**Data shown**
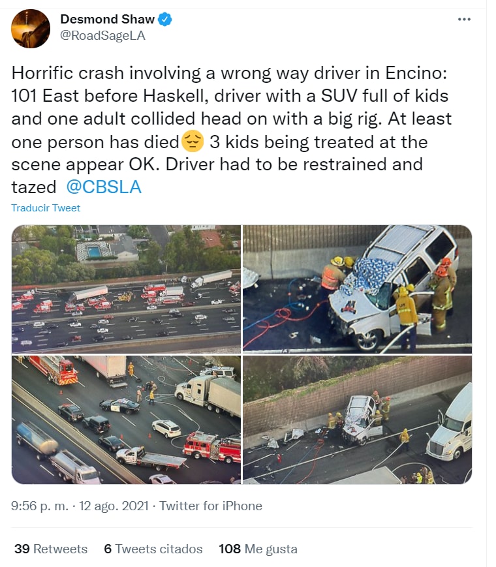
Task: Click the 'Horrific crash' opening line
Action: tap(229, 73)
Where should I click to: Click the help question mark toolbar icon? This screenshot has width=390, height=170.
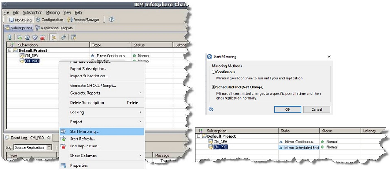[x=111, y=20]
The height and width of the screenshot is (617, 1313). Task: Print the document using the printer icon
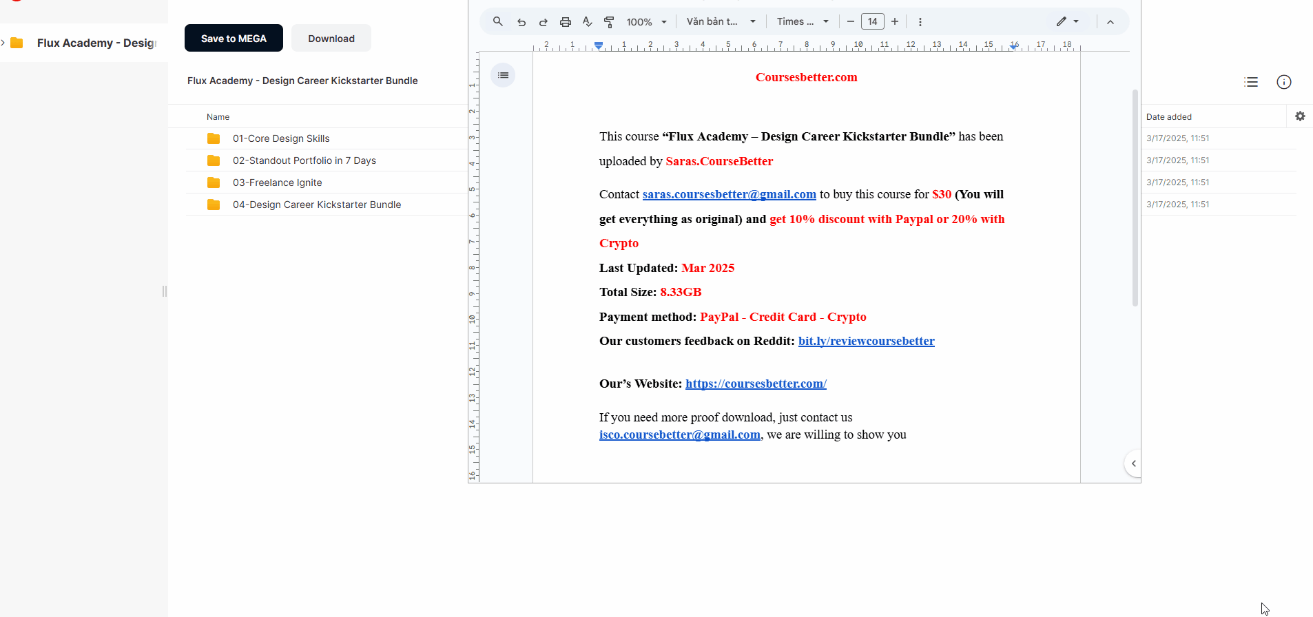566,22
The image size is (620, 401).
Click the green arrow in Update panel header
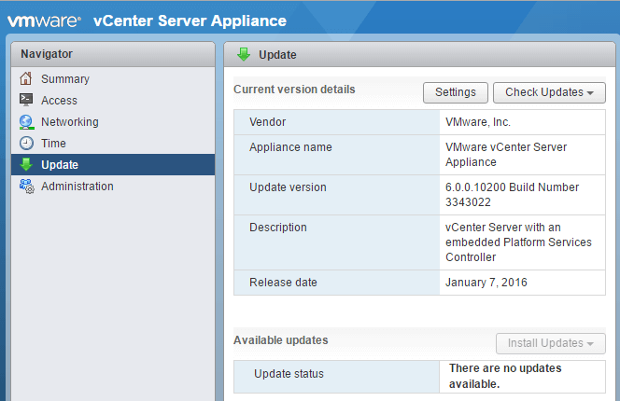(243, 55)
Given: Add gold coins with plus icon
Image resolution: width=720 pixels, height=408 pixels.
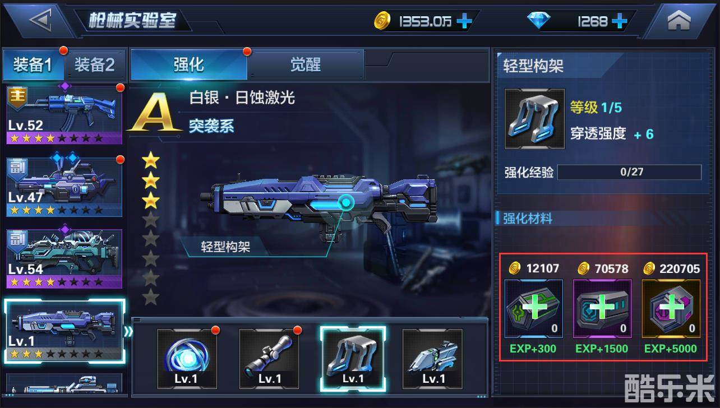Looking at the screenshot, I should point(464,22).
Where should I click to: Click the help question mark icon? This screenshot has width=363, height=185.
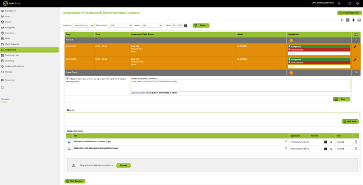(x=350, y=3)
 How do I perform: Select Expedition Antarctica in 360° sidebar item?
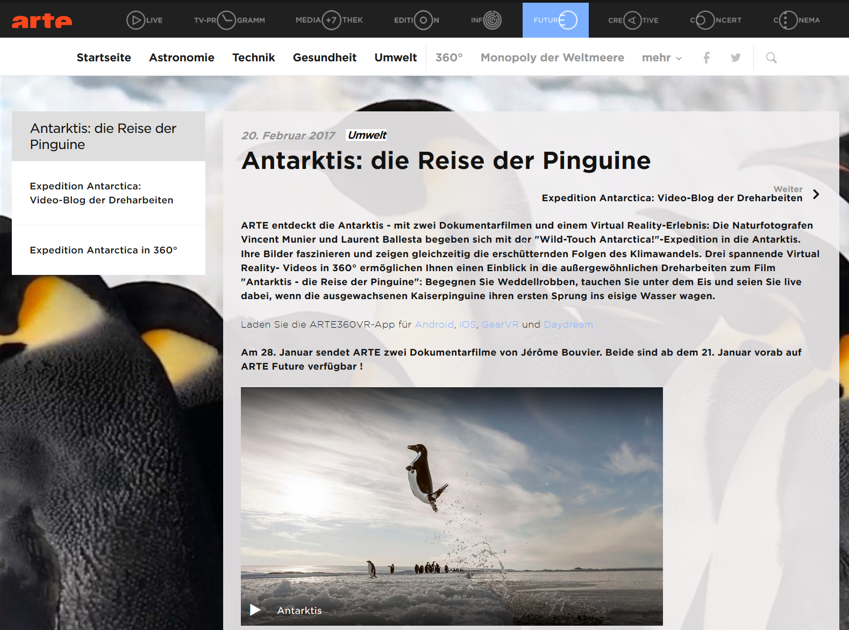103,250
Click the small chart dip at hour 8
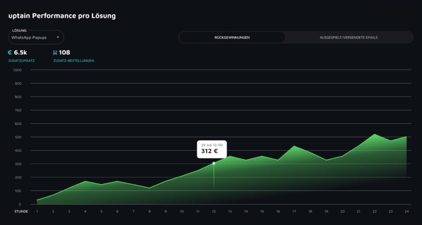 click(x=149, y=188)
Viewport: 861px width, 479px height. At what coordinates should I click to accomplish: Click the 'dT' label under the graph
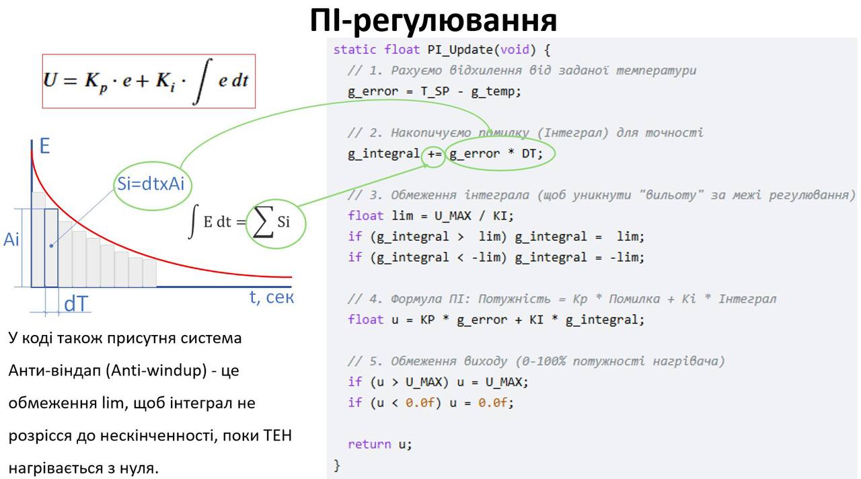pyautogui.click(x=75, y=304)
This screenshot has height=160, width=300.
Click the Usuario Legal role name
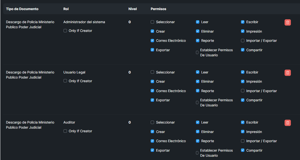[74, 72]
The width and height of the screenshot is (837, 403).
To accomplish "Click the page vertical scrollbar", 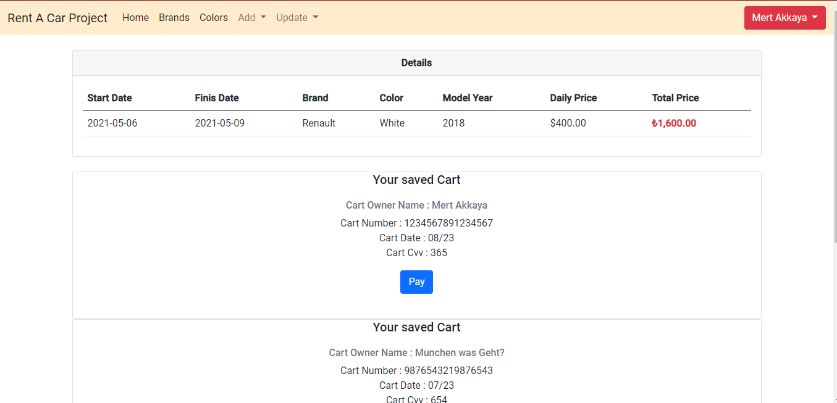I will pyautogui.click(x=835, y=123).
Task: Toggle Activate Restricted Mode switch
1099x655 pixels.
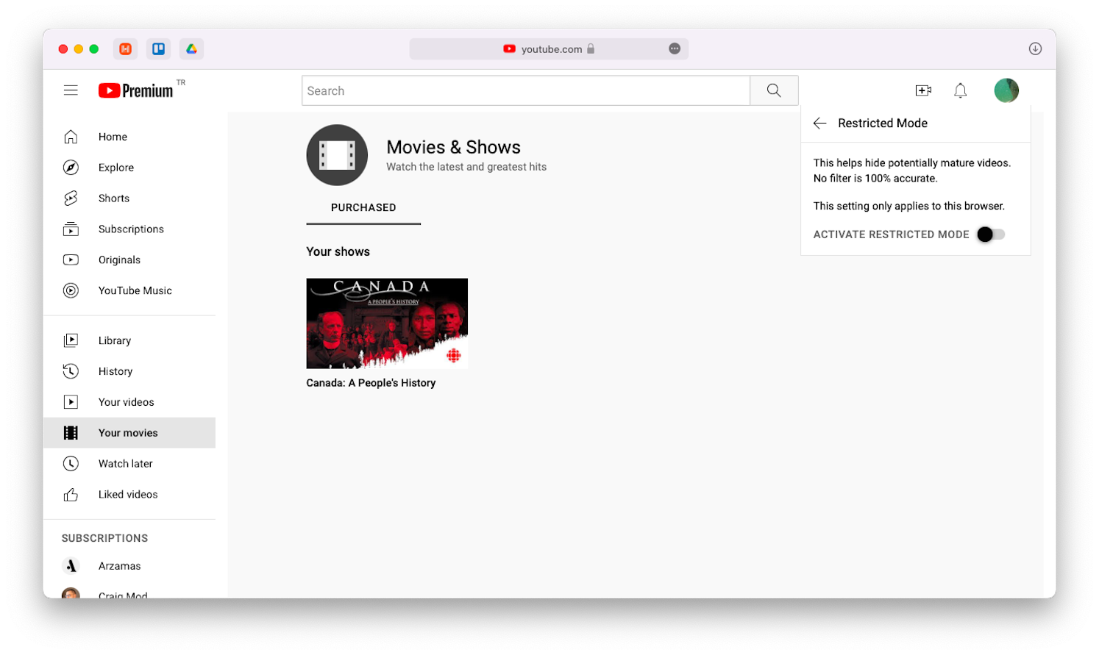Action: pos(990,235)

**Task item**
Write out a verbatim copy of the lines from the line that contains "Task: Toggle Activate Restricted Mode switch" through the end of the entries above; pictures are not copied.

**Result of the exercise**
Task: Toggle Activate Restricted Mode switch
1099x655 pixels.
Action: pos(990,235)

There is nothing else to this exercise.